This project is a comprehensive Django-based academic database management system for researchers to track publications, funding, teaching, talks, and conferences with seamless integration to academic APIs.
This project has two main use cases:
- For researchers with hundreds of publications and other outputs, it can help streamline the generation of your CV.
- For researchers submitting NSF grants, which require a spreadsheet listing all recent collaborators and their affiliations, it can automate the generation of that list. This is not yet fully implemented: At present the collaboration database has been developed, we just need to implement the export. If you need this immediately, post an issue and I'll get on it ASAP.
NOTE: This project is meant for local deployment only, not for production deployment on the web, due to the limitations on Scopus keys.
This is a complete rewrite of the original project, using Claude Code, based on the original codebase.

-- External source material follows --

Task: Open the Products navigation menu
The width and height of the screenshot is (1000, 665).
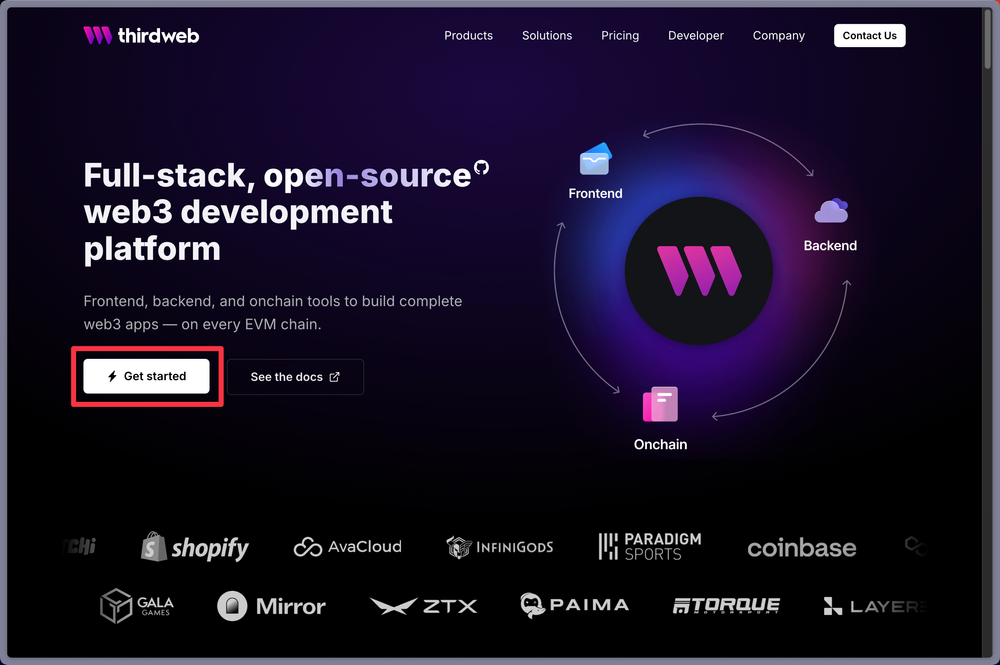Action: click(468, 35)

If you wish to access the original project, you can find it here.
Before installing the application, you need to register for ORCID API credentials:
-
Create an ORCID account (if you don't have one):
- Visit https://orcid.org/register
- Complete the registration process
- Enter your details into the ORCID database
-
Register for ORCID developer tools:
- Go to https://orcid.org/developer-tools
- Sign in with your ORCID account
- Click "Register for the free ORCID public API"
-
Create a new application:
- Fill out the application form:
- Application name: Your application name (e.g., "My Academic Database")
- Application website: http://127.0.0.1:8000 (for local development)

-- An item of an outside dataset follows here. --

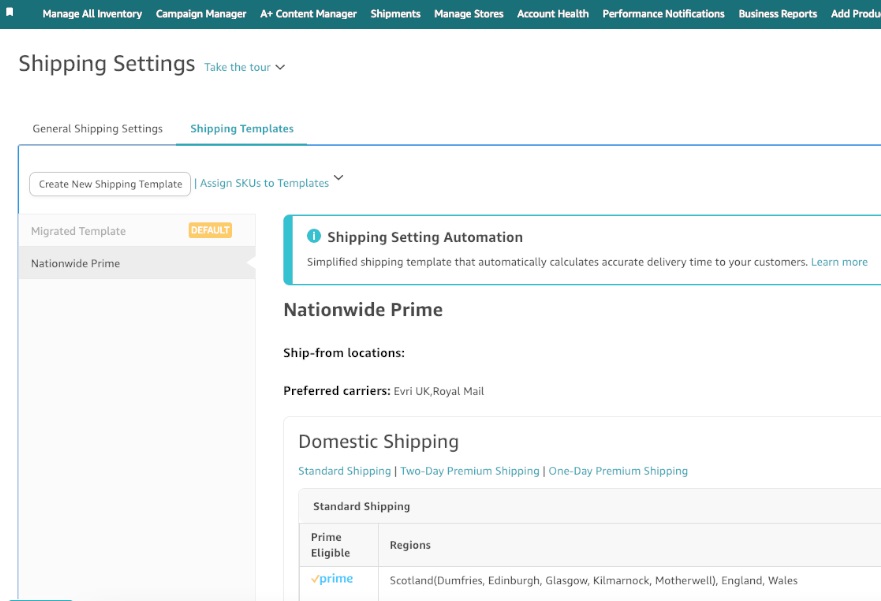
Task: Click the DEFAULT badge on Migrated Template
Action: click(x=210, y=230)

- Application description: Brief description of your use case
- Important: Set the Redirect URI to:
http://127.0.0.1:8000/accounts/orcid/login/callback/ - Submit the application
- Fill out the application form:
-
Get your credentials:
- After approval (usually immediate), you'll receive:
- Client ID: Use this for
ORCID_CLIENT_IDin the .env file below - Client Secret: Use this for
ORCID_CLIENT_SECRETin the .env file below
- Client ID: Use this for
- After approval (usually immediate), you'll receive:
The easiest way to get started is using Docker, which handles all dependencies and setup automatically.
- Docker and Docker Compose installed on your system
- ORCID API credentials (for authentication)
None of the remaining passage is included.